Abstract: In most biphasic composite systems consisting of sol-gel derived bioactive glass and a second system that is usually used as a reinforcing agent, thorough stirring is necessary to prevent the precipitation of the grains of the second system. Consequently, the aim of this work is to investigate the impact of various stirring rates on the crystallinity and bioactivity of a bioactive glass in the system 58S. Sol-gel-derived bioactive glass (58S) was produced as described in literature. During the gelation, stirring rates of 0, 200, 400, 600 and 800 rpms were applied producing, respectively, the corresponding glass powders. The in vitro bioactivity of the powders was tested in Simulated Body Fluid (SBF) for various immersion times, while the solution was renewed after 6h, 24h and then every 2 days. Fourier Transform Infrared Spectroscopy (FTIR), Scanning Electron Microscopy (SEM) and X-ray Diffractometry (XRD) were used to characterize all materials before and after immersion in SBF solution.
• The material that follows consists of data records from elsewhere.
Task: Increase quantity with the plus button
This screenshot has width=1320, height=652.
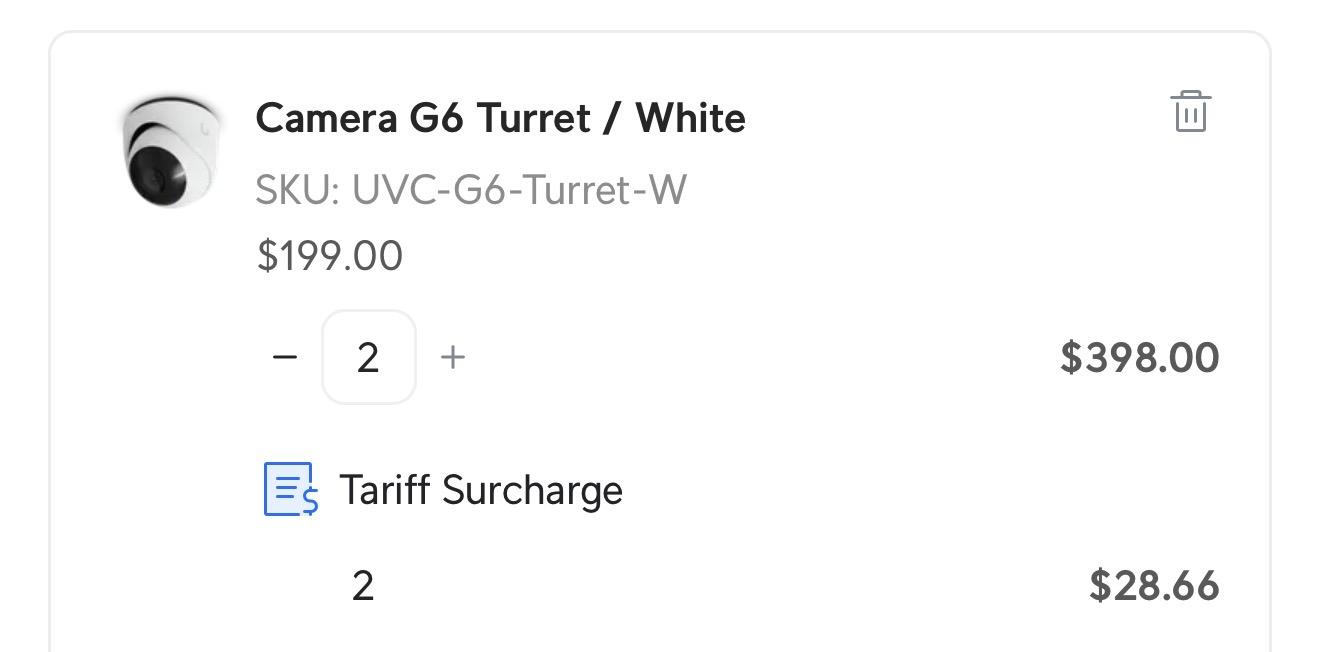Action: [453, 357]
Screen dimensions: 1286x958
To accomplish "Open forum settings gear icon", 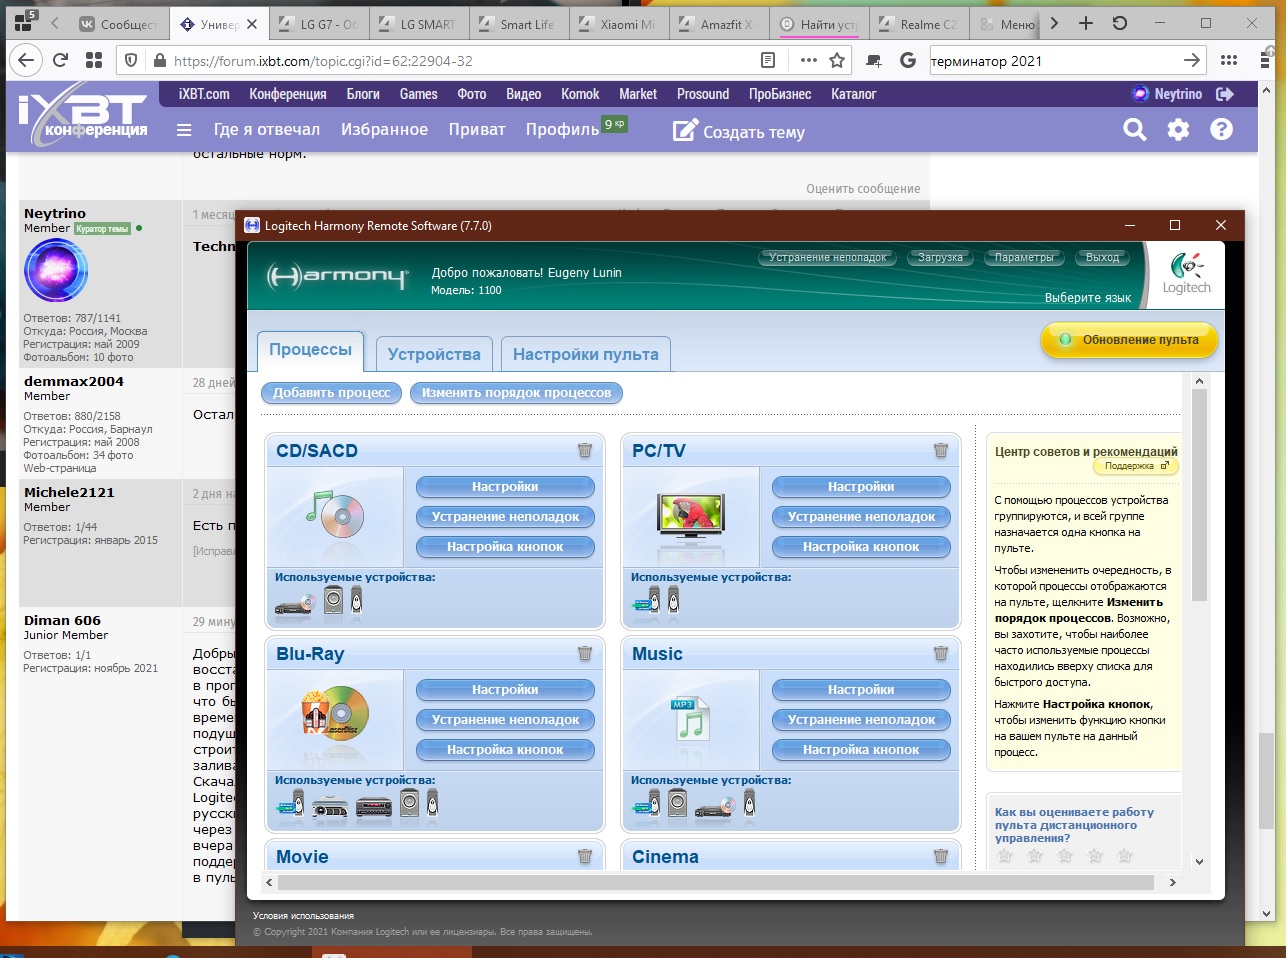I will coord(1178,130).
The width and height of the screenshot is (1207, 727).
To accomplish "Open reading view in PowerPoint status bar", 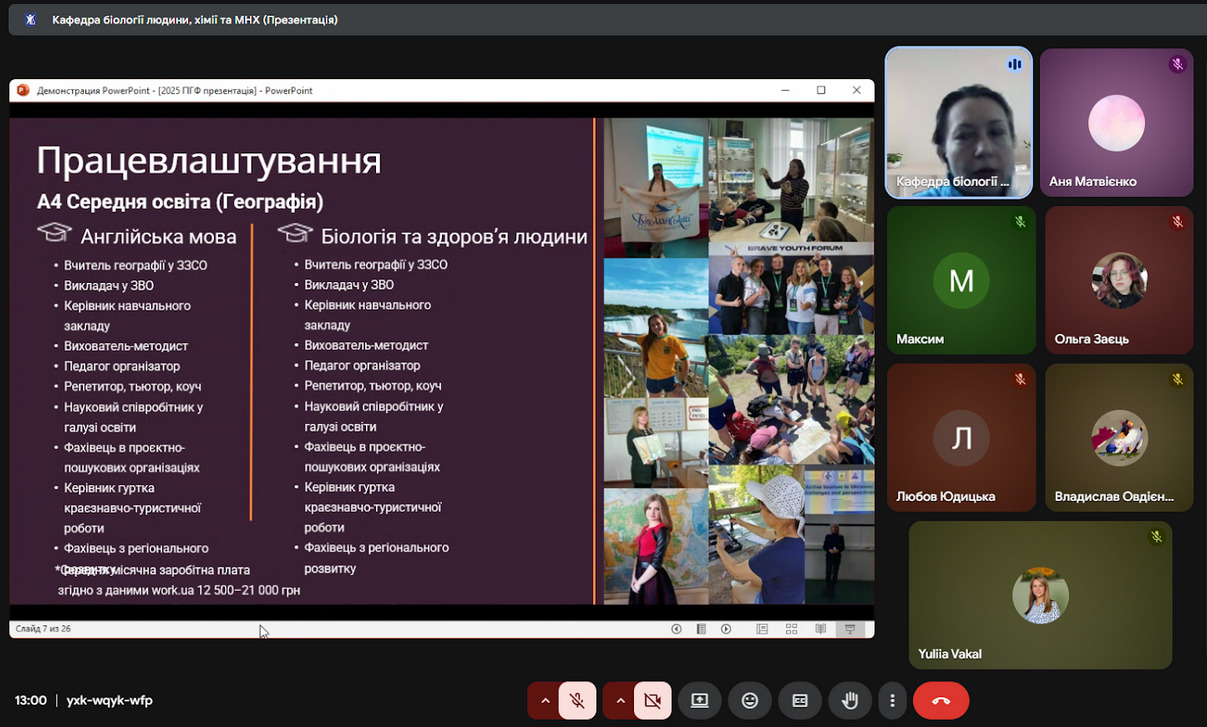I will [x=820, y=629].
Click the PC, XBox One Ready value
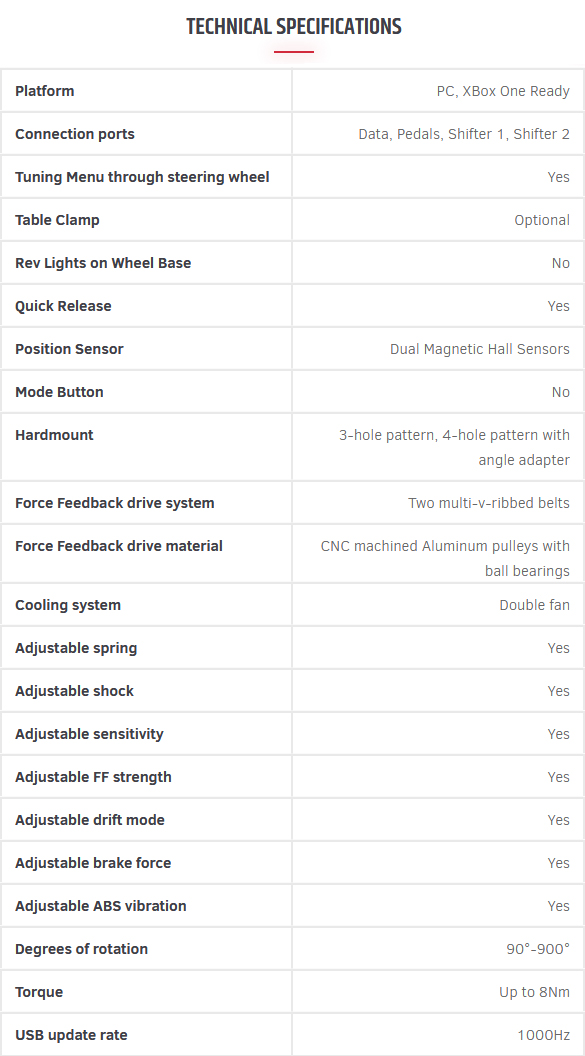Viewport: 585px width, 1056px height. pos(503,91)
FTIR and XRD measurements of all powders revealed mainly the formation of an amorphous glass, while the main crystalline phase was identified to be Ca2SiO4. After immersion in SBF solution for 12h, SEM microphotographs revealed apatite formation on the surface of all samples, while FTIR and XRD confirmed the aforementioned findings. Furthermore, since EDS analysis proved a mean molar Ca/P ratio of about1.7 after 6 days of immersion of all samples- besides those stirred at 400 and 600rpm- it can be assumed that a thick apatite layer was formed covering the whole surface.